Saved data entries
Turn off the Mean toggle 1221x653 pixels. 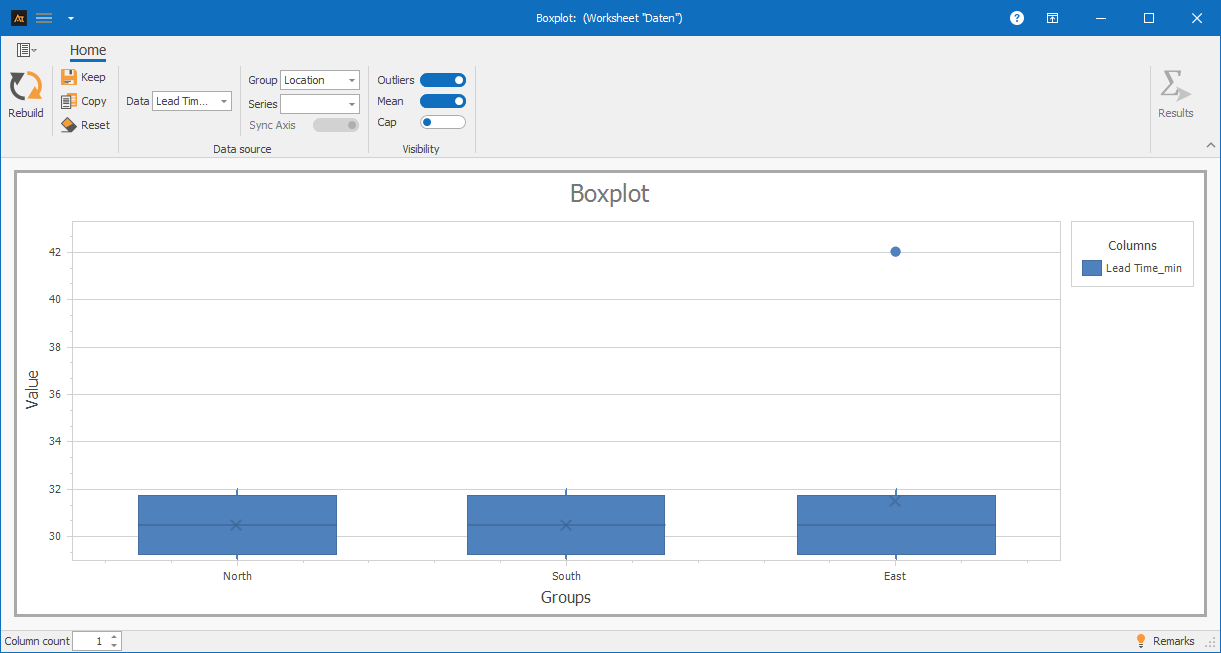(x=443, y=101)
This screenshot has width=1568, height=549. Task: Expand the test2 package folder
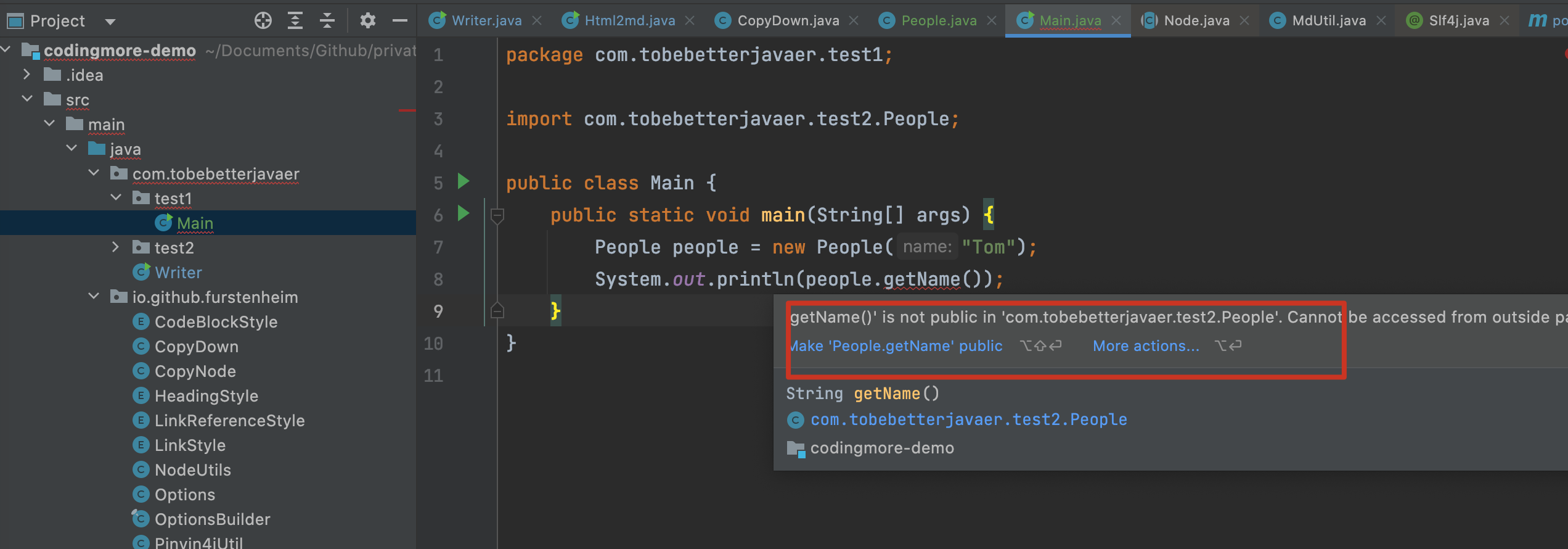[x=116, y=247]
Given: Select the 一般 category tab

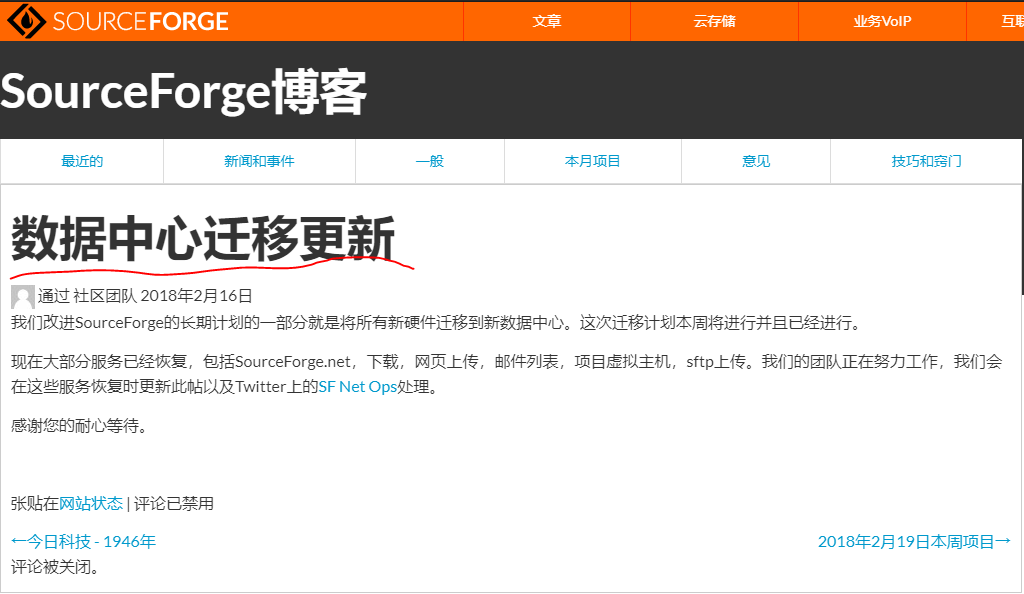Looking at the screenshot, I should click(x=430, y=161).
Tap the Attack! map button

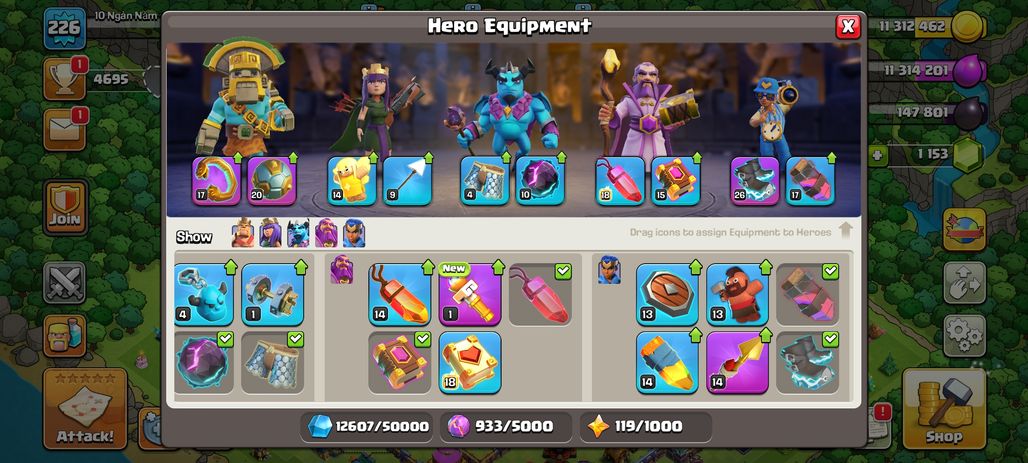tap(85, 409)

*THE TASK*: Copy exactly the lines from the one containing "Given: Select the 一般 category tab" through the last line of the records above, including both, and omit every picture.

*RESULT*:
Given: Select the 一般 category tab

Looking at the screenshot, I should click(x=430, y=161).
Tap the Attack! map button

tap(85, 409)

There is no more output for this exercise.